Data science is experiencing a boom. Data scientists are in high demand but in short supply. The processes for hiring and onboarding new data scientists are too expensive and time-consuming. Companies are looking for other solutions to solve this challenge for data science.
Many private and public universities are investing in data science degrees and programs to keep up with this demand. With a need for data science across all industries—technology, healthcare, government—universities prioritize interdisciplinary programs. Many of these programs are designed to emphasize reshaping the skills needed in the workforce today. Data analytics, visualization, machine learning, and automation are in-demand skills, regardless of industry.
As universities expand their offerings, they may need to incorporate data analytics into their operations. For example, higher education leaders understand the importance of analyzing student enrollment data or degree completion rates. However, they may face specific challenges in implementing a data-driven approach. For any organization to become data-driven, it’s critical that top leadership champions the cause and prioritizes tangible results over hunches.
Many higher education institutions silo analytics capabilities into one department, and there is little incentive or process for sharing data across departments and university functions. For example, the alumni relations department has different needs and priorities than the institutional research team, and thus each group uses its own data sets and prioritizes its analytical needs.

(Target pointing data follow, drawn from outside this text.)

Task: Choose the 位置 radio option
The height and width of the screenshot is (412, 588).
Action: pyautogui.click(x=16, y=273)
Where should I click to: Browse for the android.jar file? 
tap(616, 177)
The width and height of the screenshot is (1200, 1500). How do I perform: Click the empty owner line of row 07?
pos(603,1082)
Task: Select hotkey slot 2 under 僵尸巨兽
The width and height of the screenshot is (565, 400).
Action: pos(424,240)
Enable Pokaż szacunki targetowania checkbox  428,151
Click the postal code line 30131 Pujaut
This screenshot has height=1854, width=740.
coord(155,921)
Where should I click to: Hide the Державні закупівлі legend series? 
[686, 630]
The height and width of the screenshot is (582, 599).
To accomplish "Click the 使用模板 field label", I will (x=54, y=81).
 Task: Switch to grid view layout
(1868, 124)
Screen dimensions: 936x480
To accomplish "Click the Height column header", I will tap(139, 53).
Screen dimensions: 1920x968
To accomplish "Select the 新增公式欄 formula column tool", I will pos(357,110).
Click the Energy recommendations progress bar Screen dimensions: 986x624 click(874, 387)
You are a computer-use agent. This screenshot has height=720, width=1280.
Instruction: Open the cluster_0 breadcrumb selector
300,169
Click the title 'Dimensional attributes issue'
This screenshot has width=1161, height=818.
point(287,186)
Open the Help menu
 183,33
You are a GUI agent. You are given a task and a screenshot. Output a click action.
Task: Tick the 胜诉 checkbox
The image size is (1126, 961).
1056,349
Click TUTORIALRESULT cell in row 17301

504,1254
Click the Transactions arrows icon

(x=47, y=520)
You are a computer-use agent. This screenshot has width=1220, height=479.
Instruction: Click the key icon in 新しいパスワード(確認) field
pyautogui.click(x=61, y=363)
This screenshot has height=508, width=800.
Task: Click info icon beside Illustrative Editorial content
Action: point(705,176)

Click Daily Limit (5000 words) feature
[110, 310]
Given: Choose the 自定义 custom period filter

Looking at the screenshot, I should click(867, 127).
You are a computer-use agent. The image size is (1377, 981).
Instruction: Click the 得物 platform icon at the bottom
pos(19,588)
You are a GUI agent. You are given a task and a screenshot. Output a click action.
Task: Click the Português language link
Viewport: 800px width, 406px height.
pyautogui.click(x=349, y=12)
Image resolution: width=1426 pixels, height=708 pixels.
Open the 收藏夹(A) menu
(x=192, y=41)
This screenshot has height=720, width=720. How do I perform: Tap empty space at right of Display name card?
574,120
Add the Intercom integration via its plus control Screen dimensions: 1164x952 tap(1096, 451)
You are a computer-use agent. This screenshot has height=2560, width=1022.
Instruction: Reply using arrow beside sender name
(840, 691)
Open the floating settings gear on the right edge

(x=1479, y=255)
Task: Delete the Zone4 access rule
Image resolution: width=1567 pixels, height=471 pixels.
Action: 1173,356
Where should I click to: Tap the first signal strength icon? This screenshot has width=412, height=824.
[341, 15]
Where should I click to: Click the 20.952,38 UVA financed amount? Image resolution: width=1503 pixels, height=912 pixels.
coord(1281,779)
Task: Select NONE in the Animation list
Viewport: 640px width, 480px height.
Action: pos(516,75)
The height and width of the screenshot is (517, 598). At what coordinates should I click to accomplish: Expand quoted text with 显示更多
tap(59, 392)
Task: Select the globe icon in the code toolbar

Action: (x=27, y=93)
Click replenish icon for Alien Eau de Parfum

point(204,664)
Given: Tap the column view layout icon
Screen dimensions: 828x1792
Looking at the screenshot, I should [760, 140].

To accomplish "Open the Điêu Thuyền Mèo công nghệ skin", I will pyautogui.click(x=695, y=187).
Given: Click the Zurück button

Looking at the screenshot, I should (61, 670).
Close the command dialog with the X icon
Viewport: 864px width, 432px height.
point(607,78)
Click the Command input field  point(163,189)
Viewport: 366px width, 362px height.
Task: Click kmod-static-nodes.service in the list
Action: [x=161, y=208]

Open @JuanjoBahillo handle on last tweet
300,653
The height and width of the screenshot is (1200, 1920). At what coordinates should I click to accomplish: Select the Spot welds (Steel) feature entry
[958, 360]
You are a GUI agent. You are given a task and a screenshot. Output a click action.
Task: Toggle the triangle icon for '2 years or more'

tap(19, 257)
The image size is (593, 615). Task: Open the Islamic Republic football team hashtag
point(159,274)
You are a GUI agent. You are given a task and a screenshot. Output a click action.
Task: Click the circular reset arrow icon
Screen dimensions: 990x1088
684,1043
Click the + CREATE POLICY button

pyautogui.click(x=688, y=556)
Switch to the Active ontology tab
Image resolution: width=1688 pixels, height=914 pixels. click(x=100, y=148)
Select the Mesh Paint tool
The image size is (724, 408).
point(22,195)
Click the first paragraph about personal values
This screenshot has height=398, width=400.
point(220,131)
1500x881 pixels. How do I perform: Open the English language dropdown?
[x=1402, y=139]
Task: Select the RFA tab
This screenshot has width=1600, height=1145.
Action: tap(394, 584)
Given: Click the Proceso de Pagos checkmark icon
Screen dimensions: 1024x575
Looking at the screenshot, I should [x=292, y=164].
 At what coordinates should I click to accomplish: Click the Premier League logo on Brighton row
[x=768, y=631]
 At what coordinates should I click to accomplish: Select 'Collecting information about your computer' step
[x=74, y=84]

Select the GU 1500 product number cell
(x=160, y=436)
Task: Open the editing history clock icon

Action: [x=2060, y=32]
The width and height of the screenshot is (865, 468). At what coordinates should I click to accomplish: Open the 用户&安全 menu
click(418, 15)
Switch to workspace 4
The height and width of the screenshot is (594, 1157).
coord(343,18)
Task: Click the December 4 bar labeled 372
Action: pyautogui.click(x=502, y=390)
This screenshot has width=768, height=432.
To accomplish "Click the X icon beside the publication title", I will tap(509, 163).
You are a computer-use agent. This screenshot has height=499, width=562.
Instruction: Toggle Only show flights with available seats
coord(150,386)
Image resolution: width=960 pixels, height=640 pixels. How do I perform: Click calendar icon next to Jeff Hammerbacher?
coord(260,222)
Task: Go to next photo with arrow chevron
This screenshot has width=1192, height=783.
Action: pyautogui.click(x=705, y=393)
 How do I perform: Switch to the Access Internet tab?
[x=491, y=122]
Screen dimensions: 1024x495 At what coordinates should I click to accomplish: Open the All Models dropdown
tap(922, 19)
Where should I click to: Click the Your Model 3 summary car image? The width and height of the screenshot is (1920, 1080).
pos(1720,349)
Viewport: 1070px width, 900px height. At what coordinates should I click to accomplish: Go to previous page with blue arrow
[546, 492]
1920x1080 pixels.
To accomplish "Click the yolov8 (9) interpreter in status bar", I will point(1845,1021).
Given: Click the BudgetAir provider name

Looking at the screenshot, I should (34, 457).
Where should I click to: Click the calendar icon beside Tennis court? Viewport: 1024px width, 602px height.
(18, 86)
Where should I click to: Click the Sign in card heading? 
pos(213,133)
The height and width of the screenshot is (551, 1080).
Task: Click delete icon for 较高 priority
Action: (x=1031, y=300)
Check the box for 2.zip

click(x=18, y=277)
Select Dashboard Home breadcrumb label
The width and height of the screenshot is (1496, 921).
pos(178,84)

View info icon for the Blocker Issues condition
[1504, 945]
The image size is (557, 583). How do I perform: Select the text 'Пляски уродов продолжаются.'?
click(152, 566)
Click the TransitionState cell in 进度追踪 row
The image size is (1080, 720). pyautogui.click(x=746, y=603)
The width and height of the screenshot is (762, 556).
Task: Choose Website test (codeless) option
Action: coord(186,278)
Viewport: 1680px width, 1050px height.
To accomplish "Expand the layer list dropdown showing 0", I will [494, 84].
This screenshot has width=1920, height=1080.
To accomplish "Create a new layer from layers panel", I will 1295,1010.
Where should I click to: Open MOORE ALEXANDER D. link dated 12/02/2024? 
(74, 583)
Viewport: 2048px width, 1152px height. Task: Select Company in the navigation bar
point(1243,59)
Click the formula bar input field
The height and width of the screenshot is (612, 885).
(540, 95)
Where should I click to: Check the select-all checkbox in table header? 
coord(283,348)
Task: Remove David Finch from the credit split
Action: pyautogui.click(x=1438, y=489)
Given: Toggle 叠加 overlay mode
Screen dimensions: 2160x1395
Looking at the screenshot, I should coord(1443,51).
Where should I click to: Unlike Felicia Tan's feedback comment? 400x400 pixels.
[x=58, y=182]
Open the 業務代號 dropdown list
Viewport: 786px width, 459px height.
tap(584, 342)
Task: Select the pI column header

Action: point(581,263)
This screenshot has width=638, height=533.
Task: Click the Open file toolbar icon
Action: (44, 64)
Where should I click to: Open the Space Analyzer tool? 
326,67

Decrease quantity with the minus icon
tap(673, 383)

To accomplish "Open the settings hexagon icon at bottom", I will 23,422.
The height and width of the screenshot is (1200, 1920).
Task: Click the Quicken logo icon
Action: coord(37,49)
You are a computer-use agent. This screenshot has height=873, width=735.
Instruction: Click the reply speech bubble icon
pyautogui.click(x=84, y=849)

Another challenge colleges and universities face in their data-driven transformation are connecting the various legacy software systems and databases. As Mckinsey notes, “Even with the help of a software platform vendor, the lead time to install, train, and win buy-in for these technical changes can take time, perhaps two to three years, before institutions see tangible outcomes from their analytics programs.”
As higher education institutions increase their data analytics capabilities, senior leadership must go beyond data champions. Instead, they must reiterate the benefits for the university as a whole, highlighting the improvements to the student journey, new research opportunities, and the ability to build a financially secure institution. Establishing a centralized data analytics department that defines standards for capturing, sharing, and managing data across departments is one step institutions can take.
Creating a culture of data sharing is an arduous task for many businesses, and universities have their complexities adding to this challenge. Nevertheless, these institutions can significantly increase value for students while transforming their operations.